Wir wohnen in unseren Gefühlen wie in Häusern. Bestseller-Autor Harald Welzer zeigt:
Gefühle spielen die entscheidende Rolle bei all unseren Entscheidungen, die eben nicht nur mit Informationen und Wissen zu tun haben, sondern vor allem mit dem Zusammenspiel aller Faktoren, die von der Geburt bis zum Erwachsensein unser Ich herausbilden. Diese bestehen aus Orten, aber genauso aus
Tönen, Gerüchen, Worten, Träumen, Erlebnissen, Geschichten, Gemeinschaft und anderem mehr: all dies bildet die
innere Landschaft, von der aus wir in die Welt gehen und sie gestalten.
Das Haus der Gefühle hat eine Statik, die kann stabil sein oder fragil. Aber es ist nicht weniger real als ein Haus aus Stein oder Beton.
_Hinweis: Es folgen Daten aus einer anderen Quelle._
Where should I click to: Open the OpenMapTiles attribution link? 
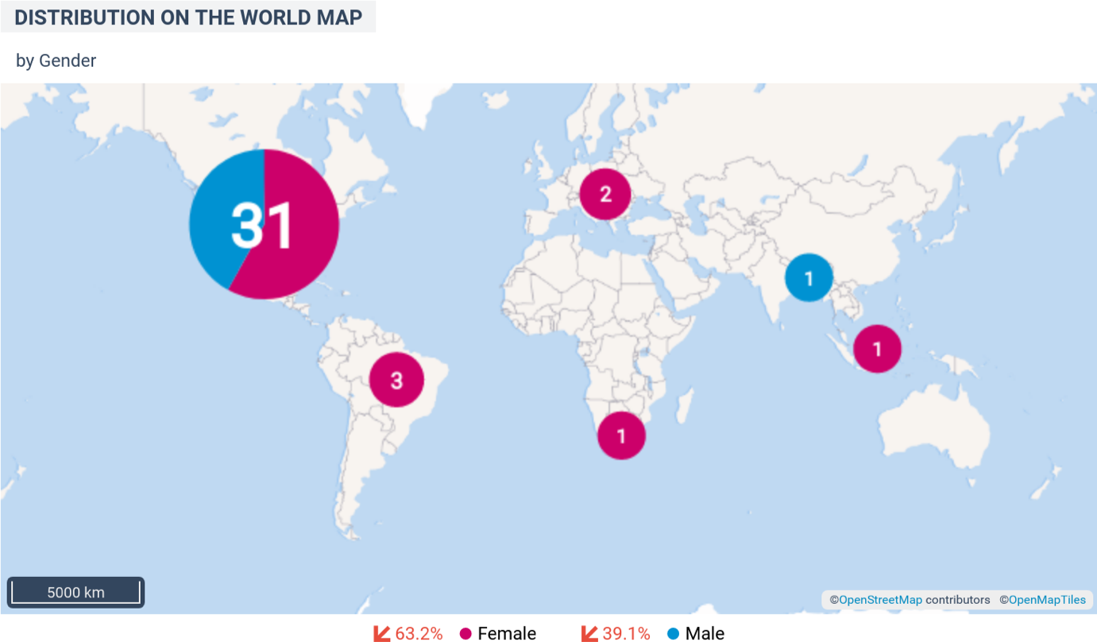(1047, 600)
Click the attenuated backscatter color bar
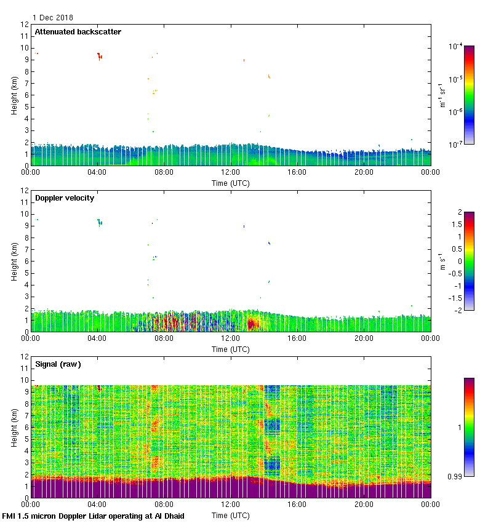 469,95
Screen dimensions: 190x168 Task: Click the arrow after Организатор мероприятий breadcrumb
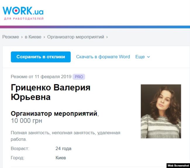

Seine Bausteine sind
Resonanz, Heimat und das Gefühlsverlangen nach anderen Menschen. Es braucht, wie Harald Welzer in einer faszinierenden Zusammenschau psychologischer, neurowissenschaftlicher und soziologischer Befunde (und angereichert mit vielen Geschichten) zeigt,
eine stabile Architektur der Gefühle. Heute mehr denn je. Im Augenblick ist
Angst in unserer Gesellschaft vorherrschend. Und das ist leider ein sehr dominantes Gefühl, das sich leicht anheizen und
politisch ausbeuten lässt. Als Gegenpol können
Liebe, Freundschaft, Sorge und Zugewandtheit fungieren, die wir ebenso als starke politische Kräfte verstehen lernen sollten.